2026年4月から、自転車の交通違反に対して、反則金が科されます。
ながら運転や傘さし運転、歩道通行など、これまで何気なくやっていた行為も反則金の対象に。
なかでも特に気になるのが、「歩道通行の禁止」ではないでしょうか。
「歩道を走れないなんて困る」「車道は怖くて走れない」と不安に感じる方も多いはず。
でも、ご安心ください。実は、自転車で歩道通行できるケースもあります。
今回は警視庁の公式サイトの情報をもとに、自転車での歩道通行のルールをまとめました。
自転車で歩道は通行できない?実はOKなケースもあります!
道路交通法では自転車は「軽車両」として位置づけられており、歩道と車道が区別されている場所では、原則として車道を通行しなければなりません。
とはいえ、自転車レーンなどのインフラ整備がまだ十分とはいえない状況の中、「車道を走れ」と言われても、「怖くて走れない」「危険すぎる」と感じている方も少なくないでしょう。
ですが、ご安心ください。警視庁のホームページを見てみると、以下のような場合には自転車で歩道を通行することが可能となっています。
■「普通自転車歩道通行可」の標識がある場合
あまり意識したことがないかもしれませんが、この標識が設置されている歩道では、自転車での通行が可能です。

いつも使っているルートにこの標識があるか、一度確認してみましょう。
■「普通自転車の通行の安全を確保するためにやむを得ないと認められるとき」
例えば、以下のような状況のように、「普通自転車の通行の安全を確保するためにやむを得ないと認められるとき」も、歩道を通行しても問題ないとされています。
- 道路工事や連続した駐車車両などにより、車道の左側を通行するのが困難なとき
- 自動車の交通量が非常に多く、かつ車道が狭いために、追い越しをしようとする車等との接触事故の危険性があるとき
■13歳未満の子どもや70歳以上の高齢者、身体の不自由な人が普通自転車を運転しているとき
歩道を通行できるのは「普通自転車」だけ
例外的に自転車で歩道を通行ができる場合はありますが、歩道通行ができるのは「普通自転車」に限られています。
では、「普通自転車」とは何なのか。警視庁のホームページには、以下のように記されています。
普通自転車
一般に使用されている自転車で、車体の大きさ及び構造が内閣府令で定める基準に適合する自転車で他の車両をけん引していないものをいいます。
内閣府令
- 車体の大きさ
長さ 190センチメートル以内
幅 60センチメートル以内- 車体の構造
4輪以下であること。
側車をつけていないこと。(補助輪は除く)
運転者以外の乗車装置を備えていないこと。(幼児用乗車装置を除く)
ブレーキが、走行中容易に操作できる位置にあること。
歩行者に危害を及ぼすおそれがある鋭利な突出部がないこと。
「普通自転車」以外の自転車は、基本的に歩道を走ることはできません。
ただし、二輪の自転車や三輪の自転車(普通自転車に限らない)等の法律で定められた自転車については、押して歩く場合は“歩行者”とみなされ、歩道を通行することが可能です。
一方で、側車付きの自転車や、他の車両をけん引している自転車は、たとえ押して歩いていても歩行者とは認められません。
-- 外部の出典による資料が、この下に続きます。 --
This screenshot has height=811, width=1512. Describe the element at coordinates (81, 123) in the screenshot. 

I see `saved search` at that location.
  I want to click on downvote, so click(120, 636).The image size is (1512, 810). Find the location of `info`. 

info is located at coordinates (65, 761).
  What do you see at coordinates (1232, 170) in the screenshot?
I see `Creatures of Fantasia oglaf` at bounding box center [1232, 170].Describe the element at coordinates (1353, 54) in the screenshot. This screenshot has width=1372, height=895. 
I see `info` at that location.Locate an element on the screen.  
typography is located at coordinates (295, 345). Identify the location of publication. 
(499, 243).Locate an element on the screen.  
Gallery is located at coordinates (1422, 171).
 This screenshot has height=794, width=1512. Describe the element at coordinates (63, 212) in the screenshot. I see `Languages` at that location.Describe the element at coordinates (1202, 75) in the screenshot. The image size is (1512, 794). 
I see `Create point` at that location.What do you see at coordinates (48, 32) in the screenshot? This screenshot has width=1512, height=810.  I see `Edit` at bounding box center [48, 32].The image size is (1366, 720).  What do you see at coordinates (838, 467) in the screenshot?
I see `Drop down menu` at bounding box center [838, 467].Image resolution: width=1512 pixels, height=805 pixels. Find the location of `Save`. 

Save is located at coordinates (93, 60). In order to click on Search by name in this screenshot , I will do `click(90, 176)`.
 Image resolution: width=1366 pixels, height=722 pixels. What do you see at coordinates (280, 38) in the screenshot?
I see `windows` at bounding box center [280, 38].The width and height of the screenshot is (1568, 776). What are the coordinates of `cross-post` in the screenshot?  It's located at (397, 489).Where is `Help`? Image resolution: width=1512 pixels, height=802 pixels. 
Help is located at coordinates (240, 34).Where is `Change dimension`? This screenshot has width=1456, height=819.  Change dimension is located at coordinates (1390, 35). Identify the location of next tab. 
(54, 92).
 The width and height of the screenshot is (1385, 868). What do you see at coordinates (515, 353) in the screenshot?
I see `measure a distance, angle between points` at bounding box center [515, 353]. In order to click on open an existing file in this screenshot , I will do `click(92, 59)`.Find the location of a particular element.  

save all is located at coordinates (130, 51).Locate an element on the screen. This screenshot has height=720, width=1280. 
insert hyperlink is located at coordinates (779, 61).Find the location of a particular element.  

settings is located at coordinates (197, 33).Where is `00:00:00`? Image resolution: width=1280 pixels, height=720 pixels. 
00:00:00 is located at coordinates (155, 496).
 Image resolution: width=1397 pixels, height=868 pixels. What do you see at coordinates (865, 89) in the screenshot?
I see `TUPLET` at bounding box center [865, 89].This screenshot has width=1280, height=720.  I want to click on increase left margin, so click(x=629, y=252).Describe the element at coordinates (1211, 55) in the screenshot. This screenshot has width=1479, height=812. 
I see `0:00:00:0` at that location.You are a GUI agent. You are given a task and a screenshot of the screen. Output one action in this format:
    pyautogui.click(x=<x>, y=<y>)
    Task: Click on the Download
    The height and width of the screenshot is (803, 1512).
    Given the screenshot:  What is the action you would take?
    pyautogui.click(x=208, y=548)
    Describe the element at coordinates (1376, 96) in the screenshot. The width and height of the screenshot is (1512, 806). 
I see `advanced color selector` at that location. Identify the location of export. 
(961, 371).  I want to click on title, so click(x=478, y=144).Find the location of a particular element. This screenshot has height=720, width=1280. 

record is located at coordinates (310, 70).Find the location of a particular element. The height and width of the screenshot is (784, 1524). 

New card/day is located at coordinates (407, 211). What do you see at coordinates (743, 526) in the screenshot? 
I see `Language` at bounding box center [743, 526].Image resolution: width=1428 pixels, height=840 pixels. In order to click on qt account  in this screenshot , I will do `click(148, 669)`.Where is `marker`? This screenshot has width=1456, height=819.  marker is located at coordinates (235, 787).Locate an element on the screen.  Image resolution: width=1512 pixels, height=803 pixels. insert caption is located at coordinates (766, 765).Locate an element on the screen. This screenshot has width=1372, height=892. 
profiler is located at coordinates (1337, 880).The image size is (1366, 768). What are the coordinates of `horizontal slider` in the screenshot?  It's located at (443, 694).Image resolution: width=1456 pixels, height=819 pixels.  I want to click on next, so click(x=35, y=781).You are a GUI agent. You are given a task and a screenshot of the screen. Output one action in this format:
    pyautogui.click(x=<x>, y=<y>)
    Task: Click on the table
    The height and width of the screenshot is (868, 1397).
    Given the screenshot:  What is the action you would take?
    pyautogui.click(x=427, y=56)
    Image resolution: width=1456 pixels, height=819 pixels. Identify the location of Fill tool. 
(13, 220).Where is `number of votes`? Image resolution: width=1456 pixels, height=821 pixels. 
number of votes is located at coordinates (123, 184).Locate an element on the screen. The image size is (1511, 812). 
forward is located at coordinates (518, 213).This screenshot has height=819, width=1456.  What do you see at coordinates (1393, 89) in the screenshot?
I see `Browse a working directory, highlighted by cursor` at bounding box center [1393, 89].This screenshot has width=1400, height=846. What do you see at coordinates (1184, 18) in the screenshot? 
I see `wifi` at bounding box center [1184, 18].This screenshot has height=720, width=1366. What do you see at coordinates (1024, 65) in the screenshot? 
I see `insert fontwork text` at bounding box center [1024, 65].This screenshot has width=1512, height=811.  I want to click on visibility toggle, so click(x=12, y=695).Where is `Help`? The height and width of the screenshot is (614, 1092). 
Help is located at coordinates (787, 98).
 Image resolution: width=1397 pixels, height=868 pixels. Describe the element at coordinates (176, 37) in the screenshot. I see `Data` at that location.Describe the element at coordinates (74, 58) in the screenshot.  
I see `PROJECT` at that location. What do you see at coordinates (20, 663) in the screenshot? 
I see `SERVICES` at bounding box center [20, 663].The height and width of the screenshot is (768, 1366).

そのため、歩道を通ることはできないので注意が必要です。
歩道は「歩行者優先」
注意しなければいけないのは、たとえ自転車で歩道を通行できる場合であっても、あくまで歩道は歩行者優先です。
自転車で歩道を通行する際は、車道寄りを徐行しなければなりません。また、歩行者の通行を妨げるような場面では、一時停止する必要があります。
逆走に注意!自転車は「車道の左側」を通行
ご紹介したように、自転車で歩道を走行できる場合もありますが、基本的には車道を走行しなければなりません。
また、車道であればどこを通っても良いというわけではなく、左端に寄って走行しなければなりません。
車道の右側を走ると逆走となり、6,000円の反則金が科されることになるので注意してください。
歩道は逆走できる?
ここで気になるのが、歩道を走る場合にも逆走が適用されるのかということ。
結論から言うと、左右どちらの歩道を走行しても、逆走にはなりません。
歩道走行は「全面禁止」ではない
歩道走行で反則金が科されると聞くと、「今まで通り自転車に乗れなくなるのでは?」と不安に感じる方も多いでしょう。
しかし、すべての歩道が自転車で通行できなくなるわけではありません。歩道の走行が認められるケースもあります。
ただし、歩道はあくまで歩行者優先。これまで以上に交通ルールを正しく理解し、走行することが大切になります。
反則金を科されることがないよう、ルールをしっかり確認しておきましょう。